Metrics#

To help monitor Ray applications, Ray

  • Collects system-level metrics.

  • Provides a default configuration for prometheus.

  • Provides a default Grafana dashboard.

  • Exposes metrics in a Prometheus format. We’ll call the endpoint to access these metrics a Prometheus endpoint.

  • Supports custom metrics APIs that resemble Prometheus metric types.

Getting Started#

Ray exposes its metrics in Prometheus format. This allows us to easily scrape them using Prometheus.

First, download Prometheus. Make sure to download the correct binary for your operating system. (Ex: darwin for mac osx)

Then, unzip the the archive into a local directory using the following command.

tar xvfz prometheus-*.tar.gz
cd prometheus-*

Ray exports metrics only when ray[default] is installed.

pip install "ray[default]"

# Set problem 1:
Please mark each statement yes or no against the Ray metrics text, and quote the words that decide it: (a) Ray provides a default Grafana dashboard. (b) Ray exports metrics whether or not ray[default] is installed. (c) Ray exposes its metrics in JSON format.
# Set problem 2:
Write the next part of the Ray metrics text, picking up after its final line.
The listing after this is separate material from the Ray metrics text.

# Material supplied:
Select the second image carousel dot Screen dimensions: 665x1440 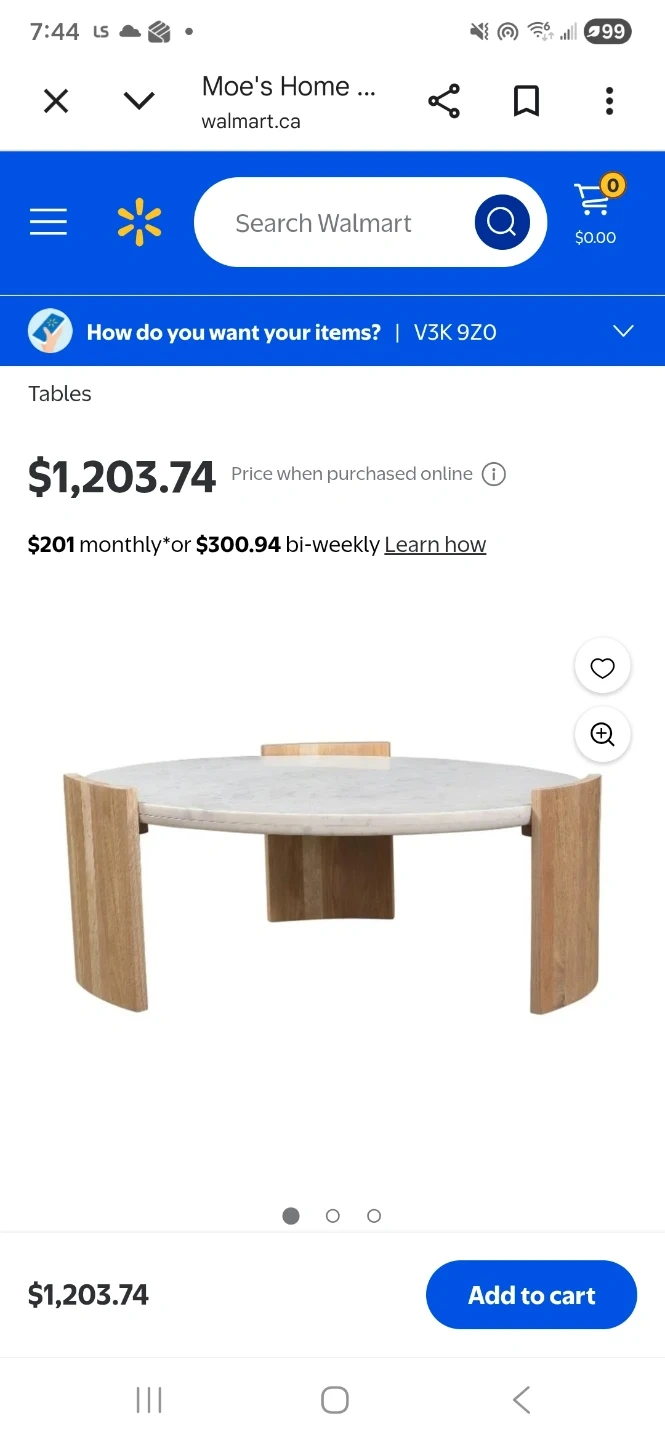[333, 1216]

---

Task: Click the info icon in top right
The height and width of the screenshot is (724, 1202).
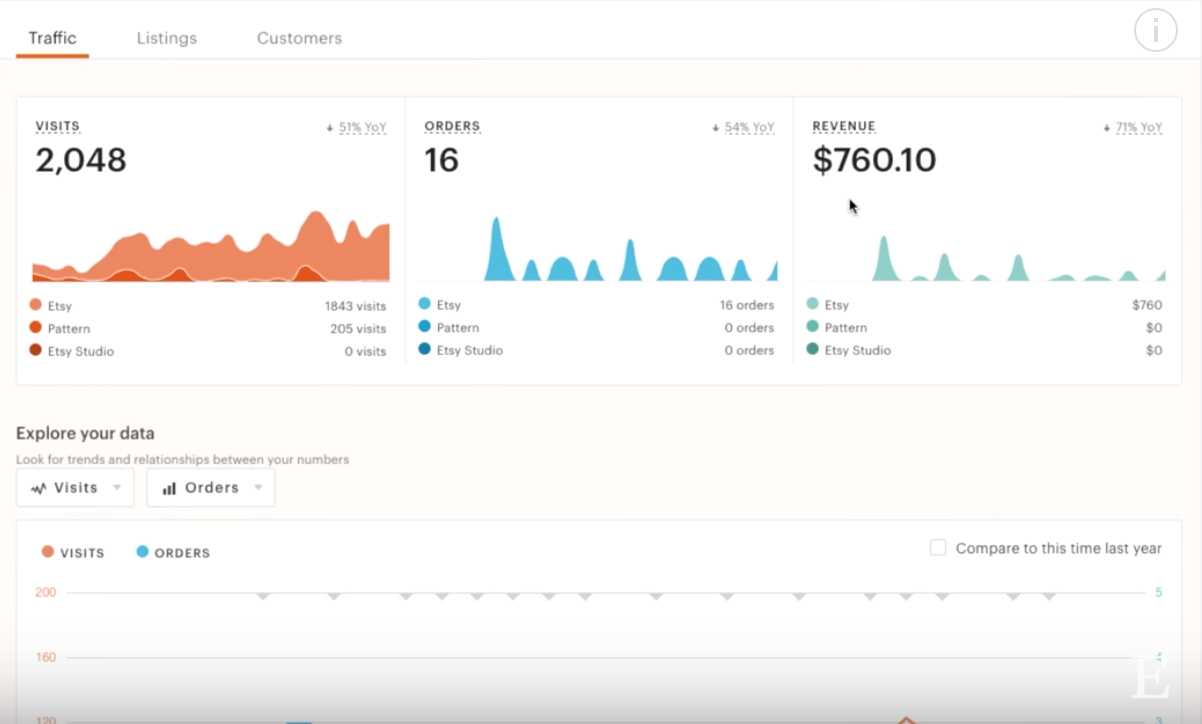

...

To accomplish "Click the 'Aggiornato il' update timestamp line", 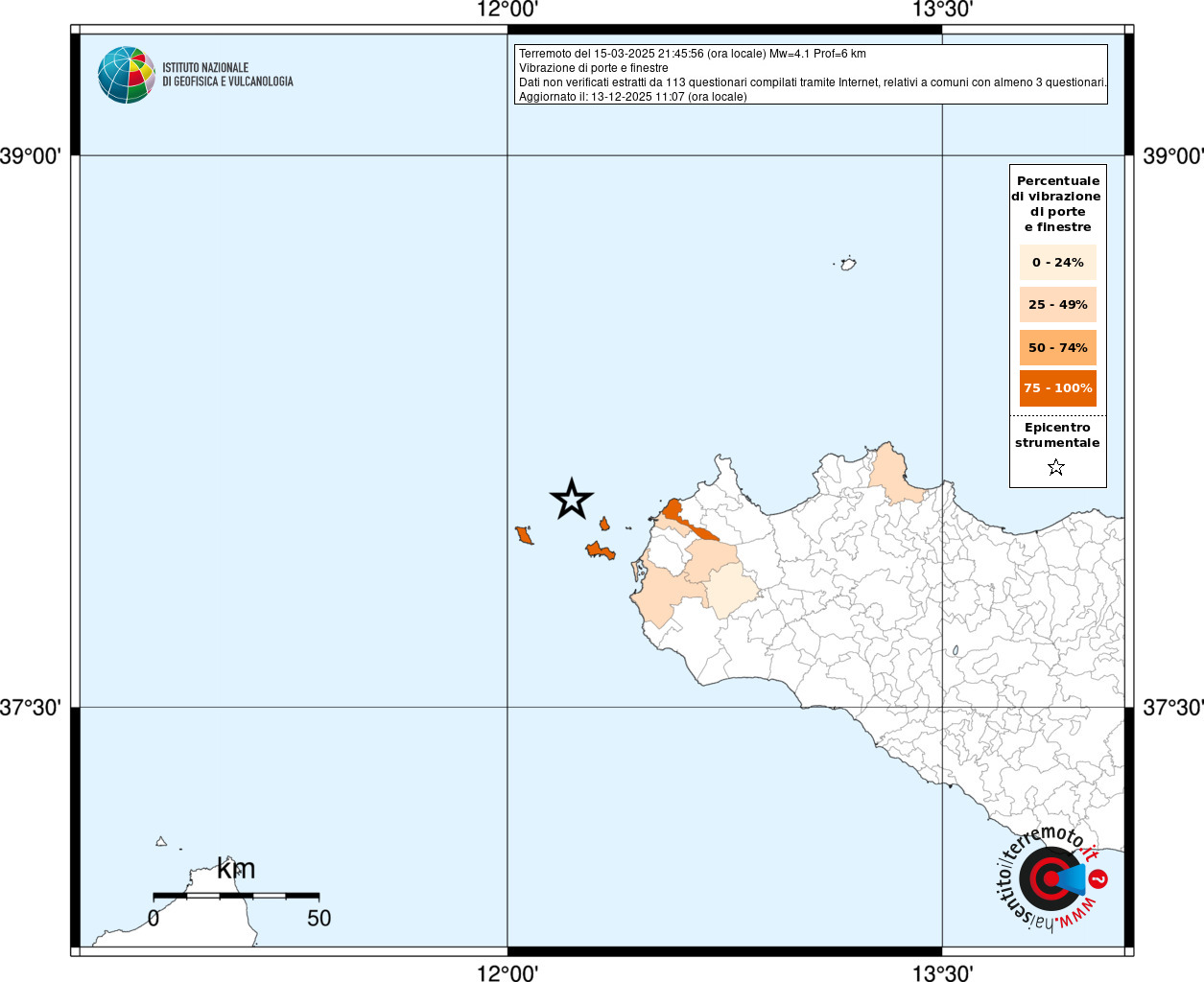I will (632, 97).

# Expected answer 1:
(a) Yes: "Provides a default Grafana dashboard."
(b) No: "Ray exports metrics only when ray[default] is installed."
(c) No: "Ray exposes its metrics in Prometheus format."

# Expected answer 2:
Ray provides a prometheus config that works out of the box. After running ray, it can be found at /tmp/ray/session_latest/metrics/prometheus/prometheus.yml.

global:
  scrape_interval: 15s
  evaluation_interval: 15s

scrape_configs:
# Scrape from each ray node as defined in the service_discovery.json provided by ray.
- job_name: 'ray'
  file_sd_configs:
  - files:
    - '/tmp/ray/prom_metrics_service_discovery.json'

Next, let’s start Prometheus.

./prometheus --config.file=/tmp/ray/session_latest/metrics/prometheus/prometheus.yml

Note

If you are using mac, you may receive an error at this point about trying to launch an application where the developer has not been verified. See this link to fix the issue.

Now, you can access Ray metrics from the default Prometheus url, http://localhost:9090.

See here for more information on how to set up Prometheus on a Ray Cluster.

Grafana#

Grafana is a tool that supports more advanced visualizations of prometheus metrics and allows you to create custom dashboards with your favorite metrics. Ray exports some default configurations which includes a default dashboard showing some of the most valuable metrics for debugging ray applications.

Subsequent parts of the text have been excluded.